▶ [Trecho da notícia]
Após pastores-bandidos, Bolsonaro nega corrupção no governo
O presidente Jair Bolsonaro (PL) fez menções a Deus na tarde desta terça-feira (22) e disse que o governo dele não tem escândalos de corrupção. O discurso ocorreu no Tocantins em meio à revelação pela Folha de um áudio em que o ministro da Educação, Milton Ribeiro, afirma que prioriza prefeituras cujos pedidos de liberação de verba foram negociados por dois pastores.
“Quero dizer da satisfação e do orgulho, da missão dada por Deus, de estar à frente do Executivo federal, buscando atender a todos os brasileiros, zelando pelo dinheiro público. Estamos há três anos e três meses sem corrupção no governo federal”, afirmou Bolsonaro.
A fala foi proferida durante visita à cidade de Porto Nacional. O presidente participou da cerimônia de lançamento do Programa DNA do Brasil, voltado para identificação de talentos para o esporte e na vocação profissional.
O áudio com a fala de Milton Ribeiro foi revelado pela Folha nesta segunda (21). O ministro diz priorizar amigos de pastor a pedido do presidente e menciona pleitos de apoio que seriam supostamente direcionados para construção de igrejas.

▶ [Trechos das linhas]
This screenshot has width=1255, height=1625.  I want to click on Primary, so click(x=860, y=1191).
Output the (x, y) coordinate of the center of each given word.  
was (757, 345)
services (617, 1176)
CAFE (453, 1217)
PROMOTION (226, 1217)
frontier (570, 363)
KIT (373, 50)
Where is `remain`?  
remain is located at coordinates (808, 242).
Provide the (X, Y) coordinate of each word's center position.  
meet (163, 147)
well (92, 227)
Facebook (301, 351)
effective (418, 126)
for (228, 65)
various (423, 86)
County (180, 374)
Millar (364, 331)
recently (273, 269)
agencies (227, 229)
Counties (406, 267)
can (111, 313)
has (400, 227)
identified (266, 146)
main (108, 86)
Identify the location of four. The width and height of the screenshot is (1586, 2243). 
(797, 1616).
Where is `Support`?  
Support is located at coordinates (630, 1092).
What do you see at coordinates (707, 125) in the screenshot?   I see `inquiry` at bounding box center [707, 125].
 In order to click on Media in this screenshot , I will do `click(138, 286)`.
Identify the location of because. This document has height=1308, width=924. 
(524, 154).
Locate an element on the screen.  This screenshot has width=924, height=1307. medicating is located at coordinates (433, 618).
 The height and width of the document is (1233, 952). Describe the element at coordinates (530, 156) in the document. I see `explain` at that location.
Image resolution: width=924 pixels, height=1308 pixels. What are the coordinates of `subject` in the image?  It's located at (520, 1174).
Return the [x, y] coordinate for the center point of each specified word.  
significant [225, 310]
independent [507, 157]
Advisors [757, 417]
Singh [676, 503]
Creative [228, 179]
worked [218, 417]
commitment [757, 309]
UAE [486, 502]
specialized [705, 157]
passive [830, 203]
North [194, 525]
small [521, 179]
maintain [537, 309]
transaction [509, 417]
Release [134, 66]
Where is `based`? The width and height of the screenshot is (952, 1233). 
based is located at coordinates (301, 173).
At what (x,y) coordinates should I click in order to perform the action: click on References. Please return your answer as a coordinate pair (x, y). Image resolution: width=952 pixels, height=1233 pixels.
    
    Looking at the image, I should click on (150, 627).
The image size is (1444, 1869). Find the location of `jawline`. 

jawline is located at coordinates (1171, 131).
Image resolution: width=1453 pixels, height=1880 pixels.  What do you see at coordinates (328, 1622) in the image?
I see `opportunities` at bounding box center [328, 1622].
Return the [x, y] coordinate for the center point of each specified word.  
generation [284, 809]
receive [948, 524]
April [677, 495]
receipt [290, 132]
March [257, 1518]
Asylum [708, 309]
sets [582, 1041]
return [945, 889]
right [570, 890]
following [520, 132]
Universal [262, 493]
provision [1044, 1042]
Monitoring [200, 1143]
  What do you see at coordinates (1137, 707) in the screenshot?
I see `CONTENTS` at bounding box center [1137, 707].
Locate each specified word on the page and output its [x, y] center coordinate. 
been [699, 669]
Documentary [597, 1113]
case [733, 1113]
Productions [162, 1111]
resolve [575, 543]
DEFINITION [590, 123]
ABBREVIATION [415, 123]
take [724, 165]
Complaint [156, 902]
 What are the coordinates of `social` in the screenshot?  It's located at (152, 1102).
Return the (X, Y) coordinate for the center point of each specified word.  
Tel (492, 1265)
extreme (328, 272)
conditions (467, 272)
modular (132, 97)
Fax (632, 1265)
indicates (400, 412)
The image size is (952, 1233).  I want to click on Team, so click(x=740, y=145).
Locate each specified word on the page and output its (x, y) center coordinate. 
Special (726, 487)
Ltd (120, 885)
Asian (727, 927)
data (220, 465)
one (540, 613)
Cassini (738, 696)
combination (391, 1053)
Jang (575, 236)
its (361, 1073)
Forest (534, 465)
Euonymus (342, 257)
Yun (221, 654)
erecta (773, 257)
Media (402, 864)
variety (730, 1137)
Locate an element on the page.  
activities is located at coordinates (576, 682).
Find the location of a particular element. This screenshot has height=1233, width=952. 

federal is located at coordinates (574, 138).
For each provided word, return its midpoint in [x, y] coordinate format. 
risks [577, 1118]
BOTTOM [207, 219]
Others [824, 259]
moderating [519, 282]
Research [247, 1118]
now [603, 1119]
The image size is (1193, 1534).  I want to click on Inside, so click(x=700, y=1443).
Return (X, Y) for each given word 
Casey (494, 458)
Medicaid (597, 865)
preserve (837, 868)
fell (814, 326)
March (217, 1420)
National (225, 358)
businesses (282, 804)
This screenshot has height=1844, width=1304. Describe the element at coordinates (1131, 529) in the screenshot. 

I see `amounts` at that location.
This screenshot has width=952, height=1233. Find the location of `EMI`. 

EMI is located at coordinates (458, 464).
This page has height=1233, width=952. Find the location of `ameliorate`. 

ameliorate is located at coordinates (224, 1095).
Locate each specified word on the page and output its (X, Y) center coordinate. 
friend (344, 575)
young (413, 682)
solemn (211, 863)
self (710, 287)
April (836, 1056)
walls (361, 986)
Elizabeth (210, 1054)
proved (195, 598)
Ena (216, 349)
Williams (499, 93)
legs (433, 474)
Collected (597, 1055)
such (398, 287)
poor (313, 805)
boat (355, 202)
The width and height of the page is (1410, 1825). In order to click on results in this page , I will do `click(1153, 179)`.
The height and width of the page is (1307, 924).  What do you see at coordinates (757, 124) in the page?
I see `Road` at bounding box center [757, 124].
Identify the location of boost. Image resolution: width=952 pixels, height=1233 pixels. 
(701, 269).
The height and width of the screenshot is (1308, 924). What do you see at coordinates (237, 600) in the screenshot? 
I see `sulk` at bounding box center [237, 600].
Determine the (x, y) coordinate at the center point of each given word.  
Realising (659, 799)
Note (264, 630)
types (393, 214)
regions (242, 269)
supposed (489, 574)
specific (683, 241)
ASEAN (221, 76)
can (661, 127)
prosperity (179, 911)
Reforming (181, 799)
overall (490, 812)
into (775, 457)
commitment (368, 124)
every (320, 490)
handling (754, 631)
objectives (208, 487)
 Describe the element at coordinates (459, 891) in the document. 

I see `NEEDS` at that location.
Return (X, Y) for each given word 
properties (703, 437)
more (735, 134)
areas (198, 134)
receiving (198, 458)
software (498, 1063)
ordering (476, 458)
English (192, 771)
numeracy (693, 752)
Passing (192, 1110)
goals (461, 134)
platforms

▶ [Problemas e tarefas]
A. Segundo a notícia, em que cidade Bolsonaro fez o discurso?
B. Reproduza todo o trecho da notícia, de "A fala foi proferida" até "construção de igrejas.".
As linhas acima não são necessárias.

▶ [Soluções das tarefas]
A. Em Porto Nacional, no Tocantins.

B.
A fala foi proferida durante visita à cidade de Porto Nacional. O presidente participou da cerimônia de lançamento do Programa DNA do Brasil, voltado para identificação de talentos para o esporte e na vocação profissional.
O áudio com a fala de Milton Ribeiro foi revelado pela Folha nesta segunda (21). O ministro diz priorizar amigos de pastor a pedido do presidente e menciona pleitos de apoio que seriam supostamente direcionados para construção de igrejas.